Life Issues

Wage War Against Pornography In Your Home

Pornography is now a big business in America. Approximately $12 billion is spent every year on pornography. To put that in perspective, the 100 largest missions organizations in America received three billion dollars in a recent year. Pornography is nearly equal to the energy drink market in the U.S. Close your eyes and visualize all the energy drinks in all the gas stations, grocery stores, and Walmarts in America—there you go!

In the last few weeks, a study on pornography among young people by the Barna Group commissioned by Josh McDowell was completed. The results were startling. 76% of young people who identified as Christians sought out porn regularly.  Perhaps even more shocking were their views on it.  To quote the news story: “…while 52 percent of young Christian adults ‘would say that not recycling is morally wrong, only 32 percent would say watching pornography is morally wrong.’”

In that kind of world, how do we protect our families, our hearts, our churches?

Here are four beginning suggestions:

1. Build technological walls between your family and sin.

No one in today’s world — no one — should have an unsecured, unfiltered internet connection. There are multiple tools available to do this at reasonable cost—or no cost! Invest the time. Get them. Learn them. Use them. Here are my favorites:

  •  OpenDNS — this software lives on your wireless router (not the computer), so it filters every device connected to your network. Invaluable, and free. Slightly more complicated to install than other programs. Very dependable in blocking. Not as powerful in monitoring and reporting.
  • Covenant Eyes — Filtering program for computers and phones. No child should have a smartphone or tablet without it. Not free, but excellent.
  • K9 Web Protection — Good, and free. Custom lists, forced SafeSearch, time restrictions, reports. I’m impressed they can provide this much horsepower for free. Multiple platforms available.
  • X3Watch — Free phone reporting app, sends your browsing history to an accountability partner. Somewhat weak on what it catches, but free. Barebones option. Also has a paid version of filtering software for computers.
  • Purify — this web service (and Chrome extension) shows Youtube videos, and strips away all the sidebars, comments, suggested videos, etc. Excellent idea for those who need to use Youtube, but dislike the abundance of sensuality & vulgarity in the suggested video thumbnails.
  • Mobicip — A free version & paid version. Mobicip has apps & filters for all platforms. I’m currently test driving this one on my Android phone and my PC.

2. Pray like crazy.

While we may fight with digital means, the protection of our homes is fundamentally a spiritual battle. Fasting and prayer for your family simply can’t be replaced.

3. Communicate often.

Cultivate honesty and willingness to share about these things by starting early. Talk about it with your children.

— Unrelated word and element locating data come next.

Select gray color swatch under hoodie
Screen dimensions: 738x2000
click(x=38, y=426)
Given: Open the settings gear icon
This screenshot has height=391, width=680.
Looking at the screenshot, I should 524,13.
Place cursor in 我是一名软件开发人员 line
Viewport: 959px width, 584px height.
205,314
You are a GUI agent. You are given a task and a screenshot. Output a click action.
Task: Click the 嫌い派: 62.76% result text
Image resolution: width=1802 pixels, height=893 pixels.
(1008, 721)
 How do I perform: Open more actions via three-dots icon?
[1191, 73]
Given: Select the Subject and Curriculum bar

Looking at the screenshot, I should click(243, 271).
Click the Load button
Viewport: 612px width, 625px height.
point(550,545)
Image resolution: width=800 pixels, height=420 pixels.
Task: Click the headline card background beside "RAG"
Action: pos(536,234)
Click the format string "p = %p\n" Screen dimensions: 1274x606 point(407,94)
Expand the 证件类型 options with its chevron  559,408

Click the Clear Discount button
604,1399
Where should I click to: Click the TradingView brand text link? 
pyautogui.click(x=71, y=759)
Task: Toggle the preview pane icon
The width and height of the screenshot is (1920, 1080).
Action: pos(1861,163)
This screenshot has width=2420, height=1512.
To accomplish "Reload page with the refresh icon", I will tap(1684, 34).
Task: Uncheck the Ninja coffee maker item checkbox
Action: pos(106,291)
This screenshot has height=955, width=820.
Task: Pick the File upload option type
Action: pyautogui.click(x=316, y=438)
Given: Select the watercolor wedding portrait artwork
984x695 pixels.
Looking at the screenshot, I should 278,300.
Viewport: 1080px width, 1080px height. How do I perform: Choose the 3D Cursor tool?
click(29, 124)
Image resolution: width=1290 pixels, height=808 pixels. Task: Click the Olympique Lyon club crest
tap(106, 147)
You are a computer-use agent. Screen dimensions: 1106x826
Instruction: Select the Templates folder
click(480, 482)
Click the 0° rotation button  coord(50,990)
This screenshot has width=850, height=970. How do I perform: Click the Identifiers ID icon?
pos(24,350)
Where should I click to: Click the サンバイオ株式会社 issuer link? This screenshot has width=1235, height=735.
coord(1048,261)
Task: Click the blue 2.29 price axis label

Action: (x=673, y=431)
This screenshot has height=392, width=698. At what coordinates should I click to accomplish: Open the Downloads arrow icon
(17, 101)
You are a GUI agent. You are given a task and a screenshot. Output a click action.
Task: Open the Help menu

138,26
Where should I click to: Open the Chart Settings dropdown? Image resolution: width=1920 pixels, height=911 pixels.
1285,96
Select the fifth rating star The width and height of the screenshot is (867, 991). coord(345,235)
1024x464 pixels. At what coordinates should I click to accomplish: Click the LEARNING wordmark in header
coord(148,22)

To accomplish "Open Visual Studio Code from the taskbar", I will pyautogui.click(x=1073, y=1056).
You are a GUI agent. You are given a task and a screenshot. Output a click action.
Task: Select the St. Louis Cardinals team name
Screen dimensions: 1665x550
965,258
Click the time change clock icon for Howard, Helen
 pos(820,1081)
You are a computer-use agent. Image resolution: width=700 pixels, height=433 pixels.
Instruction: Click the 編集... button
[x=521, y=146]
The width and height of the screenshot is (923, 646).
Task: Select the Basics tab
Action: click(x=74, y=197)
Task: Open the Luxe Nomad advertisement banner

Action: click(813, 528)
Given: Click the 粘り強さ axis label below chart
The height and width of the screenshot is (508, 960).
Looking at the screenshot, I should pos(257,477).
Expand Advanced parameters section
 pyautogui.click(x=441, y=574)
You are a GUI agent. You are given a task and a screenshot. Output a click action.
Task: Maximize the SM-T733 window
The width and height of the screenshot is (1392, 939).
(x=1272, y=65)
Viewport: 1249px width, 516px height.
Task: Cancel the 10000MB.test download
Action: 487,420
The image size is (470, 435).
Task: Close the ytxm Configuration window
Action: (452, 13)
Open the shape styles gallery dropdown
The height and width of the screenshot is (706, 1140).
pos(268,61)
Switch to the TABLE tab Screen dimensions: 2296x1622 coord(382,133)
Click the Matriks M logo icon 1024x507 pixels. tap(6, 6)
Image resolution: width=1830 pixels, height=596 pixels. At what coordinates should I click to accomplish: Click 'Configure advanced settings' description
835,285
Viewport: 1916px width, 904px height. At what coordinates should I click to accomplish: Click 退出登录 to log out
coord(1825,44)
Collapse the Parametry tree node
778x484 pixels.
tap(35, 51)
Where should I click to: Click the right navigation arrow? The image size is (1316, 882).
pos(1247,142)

Discuss it with your spouse.  Men, share this parable with your wives:

Imagine that the Scripture condemns eating chocolate. Not only does it condemn it, but it condemns looking at it or wanting to eat it. Then imagine that everyone ate chocolate. There were books about it. Twelve percent of all websites were about chocolate. TV shows featured it and celebrities discussed their chocolate lives on talk shows. Popular songs discussed chocolate openly. Magazines and billboards featured half-unwrapped chocolate bars. Now, how hard is it not to think about chocolate?

Ladies: “Is it really like that?” is a question you need to ask of your husbands. If he’s honest, he’ll say yes.  But the conversation you have after he does will be important.

And you’ll need plenty of the next principle.

4. Create an atmosphere of grace.

I’ll be honest: You can’t build walls high enough to completely solve the problem. You can’t have enough tech tools. You can’t check up enough to prevent the possibility. Odds are extremely high that your husband or your child will see something impure—perhaps even intentionally. What then?

Be very careful how you respond. You have two choices: law or grace.

Paul says the law is clear that “the person who does these things shall live by them” (Romans 10:5, emphasis added). The opposite is also true. The person who doesn’t will die by them. If the atmosphere of your home is one of law—if you’ve created an atmosphere of law, fear, condemnation, ultimatums—then the threat of condemnation will add to the guilt of their conscience and keep them from coming to you. They may try to repent and seek forgiveness from Christ, but they won’t seek you out.

Please take it from me as a man who has struggled deeply in this area, received grace from others, and come through to victory: Grace is more powerful than sin. Law is not, but grace is.

Someday I’ll share my story.  For now: grace, my friends. Grace.